- PROBLEM TO WORK ON
Copy word for word the lines from the one with "Identify the location of site-name: 图怪兽." to the one with "Find the location of a particular element.".

- DATA FOR REVIEW
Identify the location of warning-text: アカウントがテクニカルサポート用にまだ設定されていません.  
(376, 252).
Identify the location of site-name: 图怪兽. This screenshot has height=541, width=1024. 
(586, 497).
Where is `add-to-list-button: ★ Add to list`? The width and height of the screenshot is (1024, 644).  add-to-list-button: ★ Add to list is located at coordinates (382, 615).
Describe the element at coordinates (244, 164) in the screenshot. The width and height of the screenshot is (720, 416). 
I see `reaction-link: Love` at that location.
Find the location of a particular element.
==
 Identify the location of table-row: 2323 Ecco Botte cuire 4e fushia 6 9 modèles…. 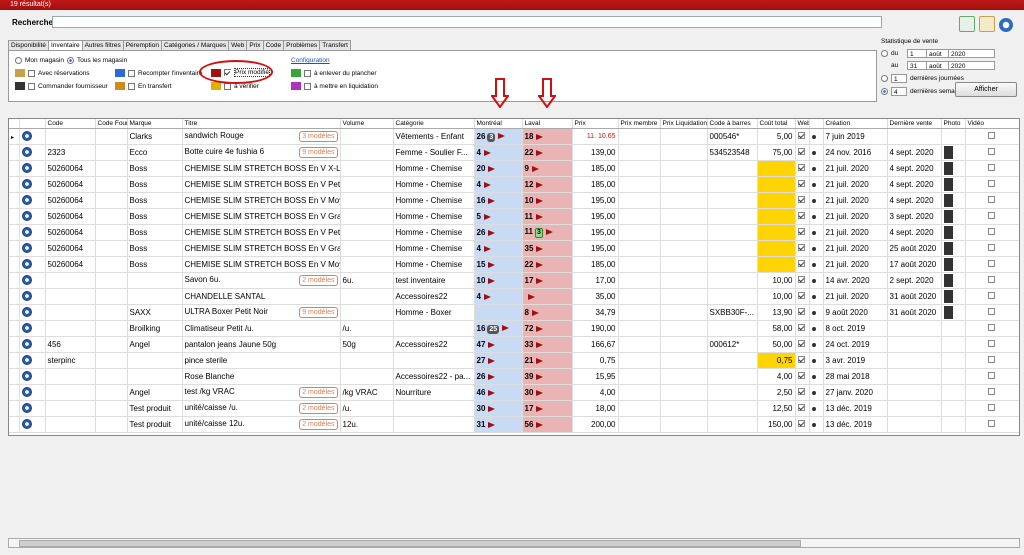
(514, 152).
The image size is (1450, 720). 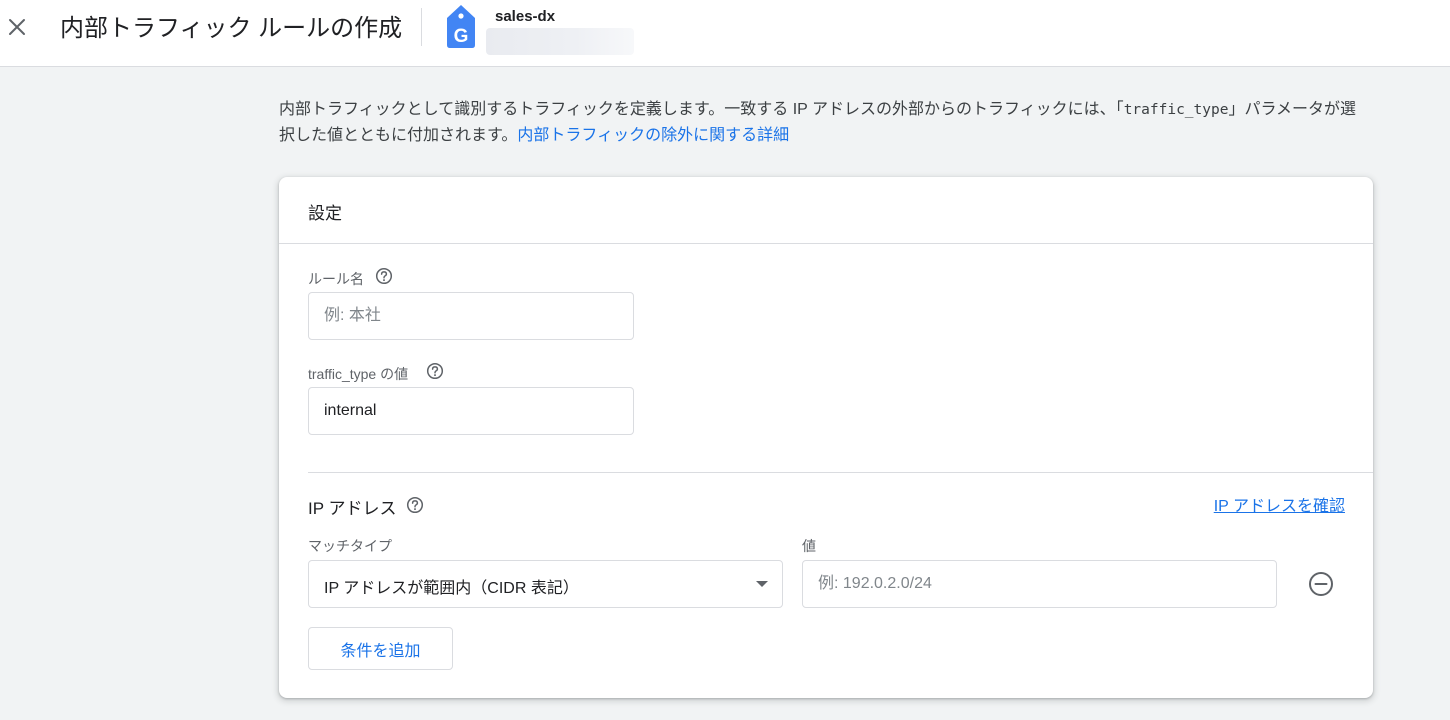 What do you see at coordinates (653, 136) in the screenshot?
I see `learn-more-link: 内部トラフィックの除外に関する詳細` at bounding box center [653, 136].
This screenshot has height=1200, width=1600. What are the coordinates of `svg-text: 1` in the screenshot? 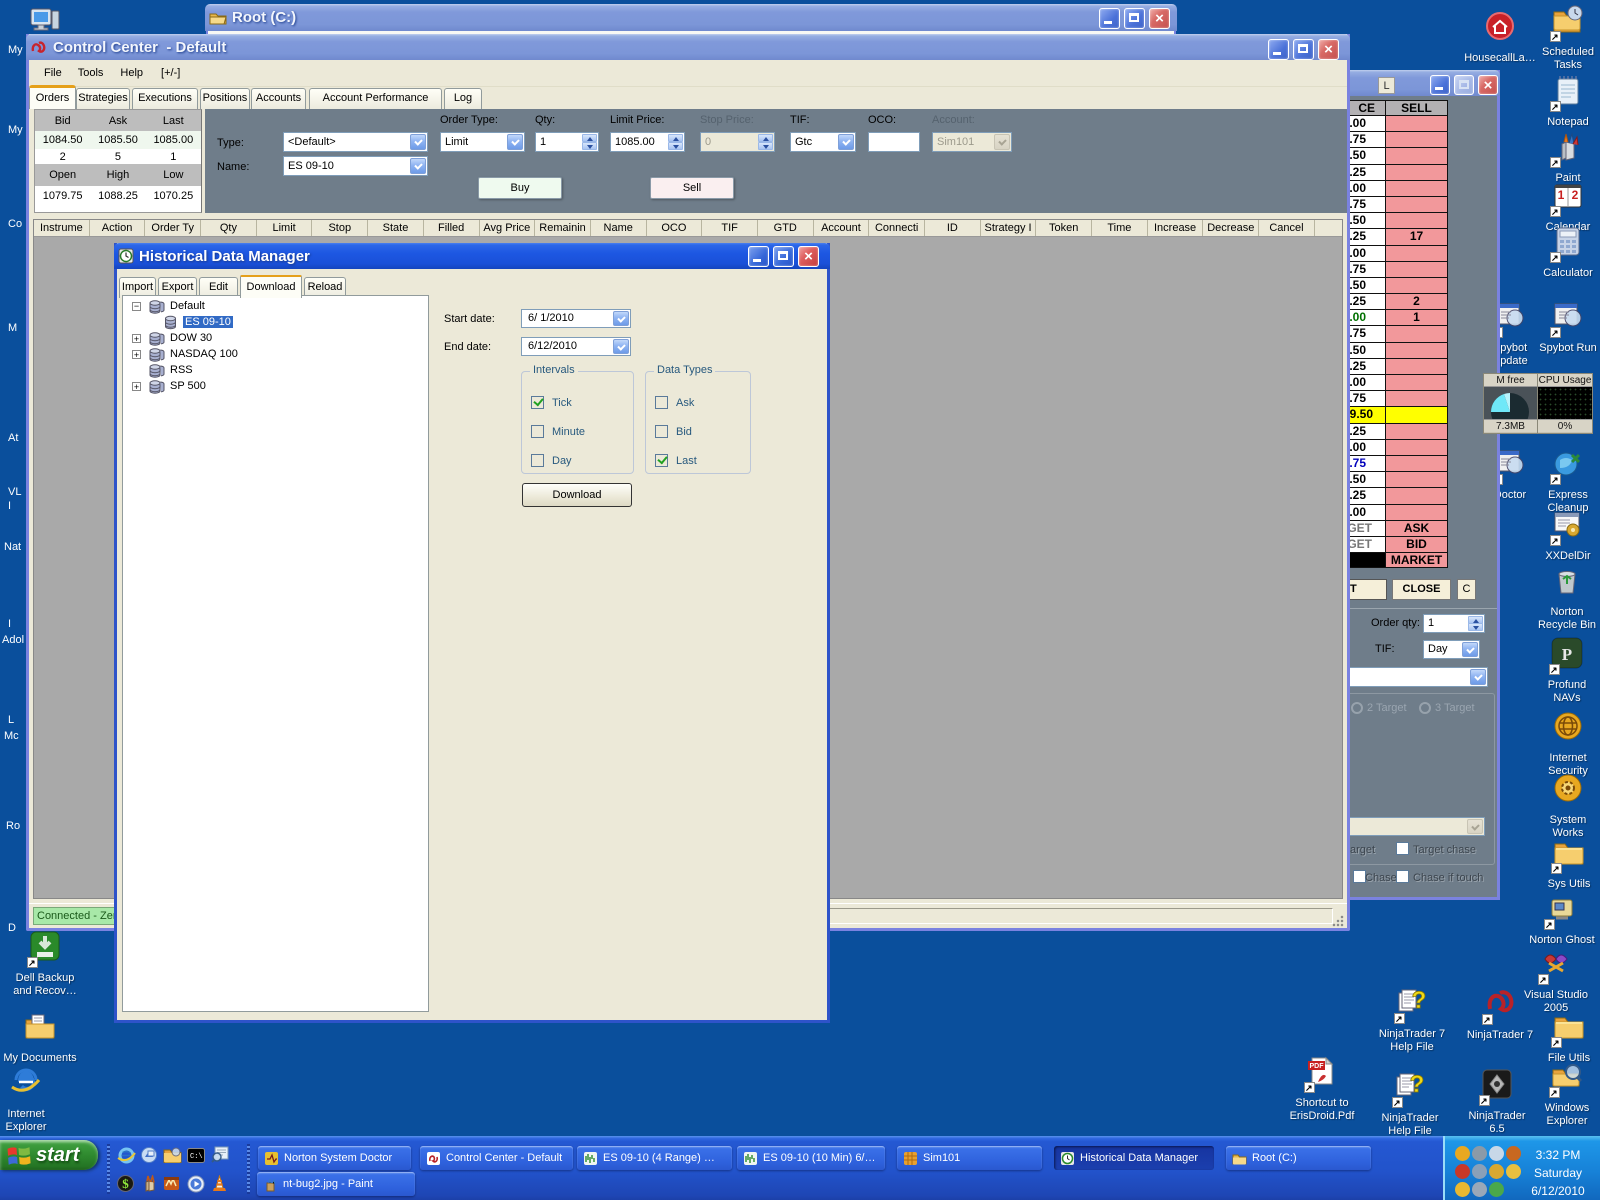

- SOLUTION TO THE EXERCISE
Identify the location of site-name: 图怪兽. This screenshot has height=541, width=1024. 
(586, 497).
Where is `add-to-list-button: ★ Add to list`? The width and height of the screenshot is (1024, 644).  add-to-list-button: ★ Add to list is located at coordinates (382, 615).
Describe the element at coordinates (244, 164) in the screenshot. The width and height of the screenshot is (720, 416). 
I see `reaction-link: Love` at that location.
Find the location of a particular element.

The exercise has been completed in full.